I called it ribbon candy. It reminded me of candy children were given at Christmas.

I had to investigate and here are my findings:

It appears on a plant commonly called frostweed. Other names are crownberry, Indian tobacco or tickweed. The Latin: Verbesina virginica flowers late in summer and a favorite of the butterfly.

When I touched its edge, it fell to powder, so delicate!

I went to see Jacob’s Well in Cypress Creek, but instead I saw a far more amazing wonder of God…ribbon ice. For some say this wonder of nature is created by itself, but for most wanderers Mother Nature is God.

 

Waco Suspension Bridge

Some of the best memories as a kid were the old West stories about the Chisholm Trail, Brazos River, and driving the longhorn north. Everything we’d seen on TV or at the movies was all about cowboys.

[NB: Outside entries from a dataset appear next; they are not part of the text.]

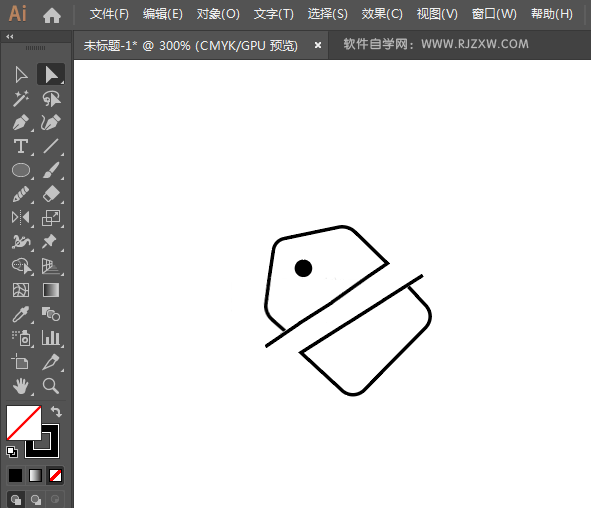The width and height of the screenshot is (591, 508).
Task: Pick the Eraser tool
Action: 51,194
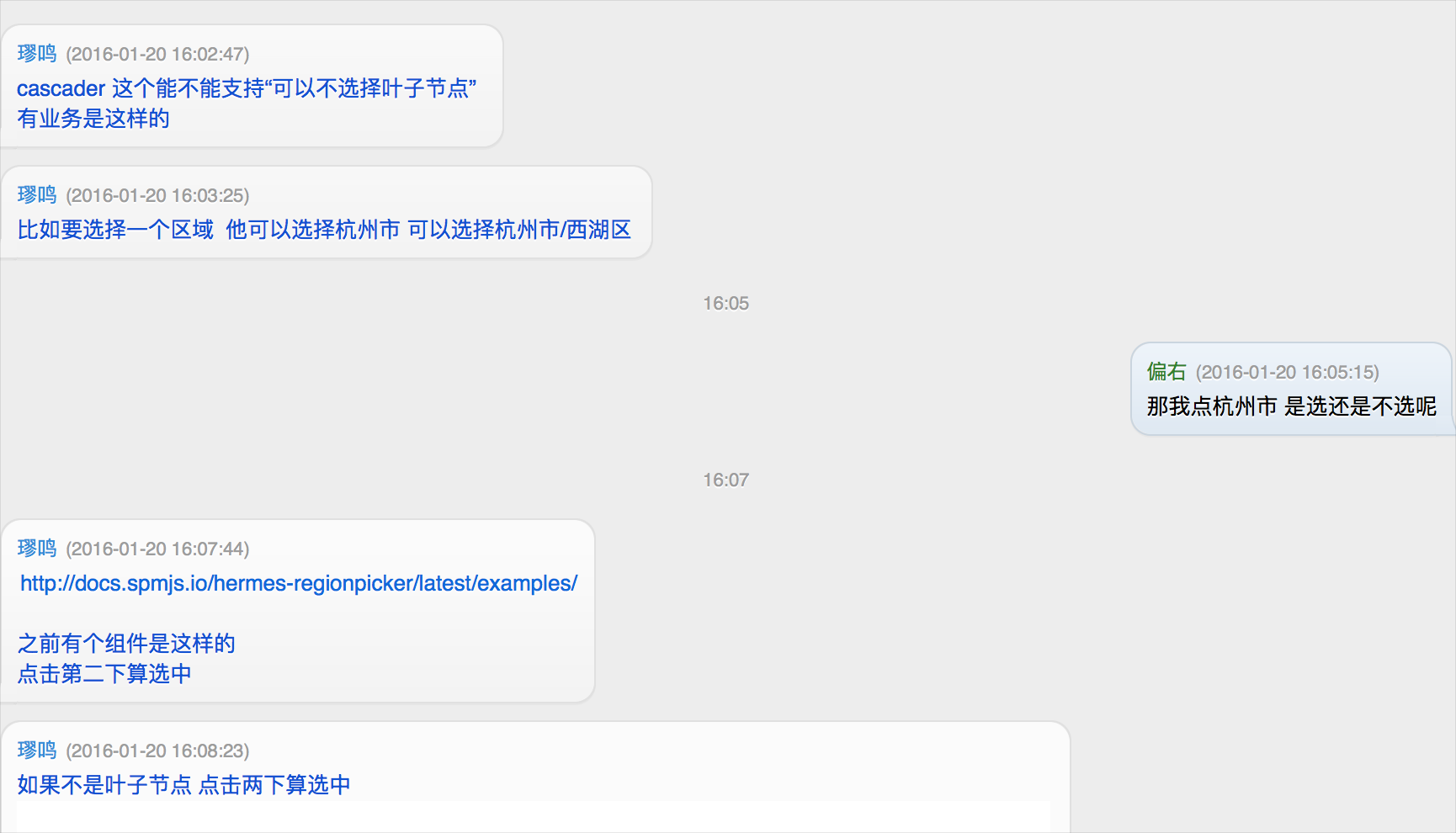
Task: Click the line 有业务是这样的
Action: coord(93,119)
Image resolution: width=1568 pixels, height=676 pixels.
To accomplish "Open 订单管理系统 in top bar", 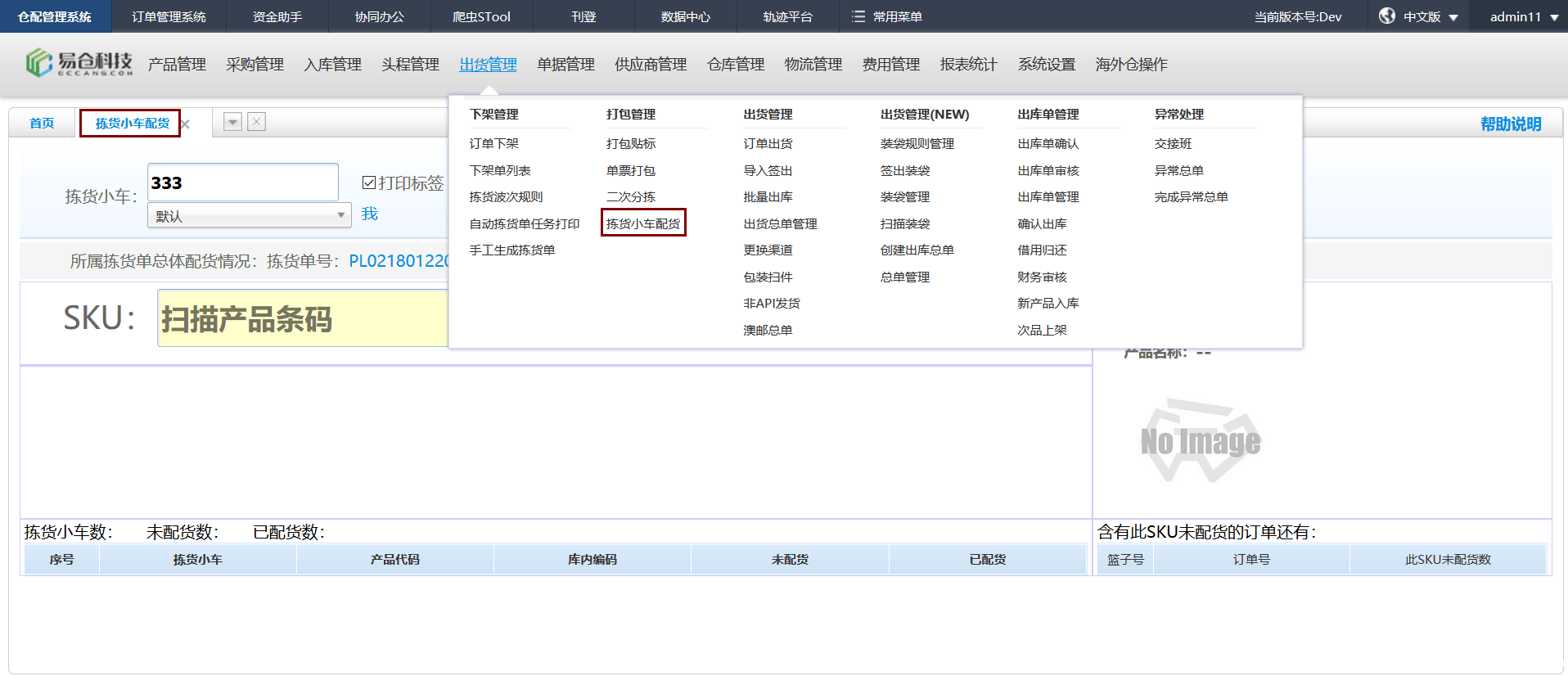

We found free parking on the street right in front of the Waco Suspension Bridge, but I wasn’t prepared for what was in front of the bridge.

There stood statues of a small herd of longhorns led by cowboys. It was massive and life-like: a stunning work of man’s art.

The artist is Robert Summers. As we walked around, we saw such detail as muscles straining on the longhorns, some horses plodding along, and others in a near frenzy. It was so life-like there were brands on the backs of the longhorns.

We stood by one horse for a photo: I had my hand on his lifted foot and it was much bigger than my hand.

Old wooden planks lined the bridge; built in 1870 by John Roebling, who also built the Brooklyn Bridge. At first they charged 5 cents per cow, but herds found another way over the river. There are two parks on the river: the east side is the Martin Luther King, Jr. Park; on the west side is Indian Springs Park.

Some historians say the Chisholm Trail didn’t go through Waco, but maps show otherwise, but here we are at the Brazos River.

Don’t miss it if you are on your way to Magnolia Market. The bridge is just a couple blocks away. The whole experience was breathtaking.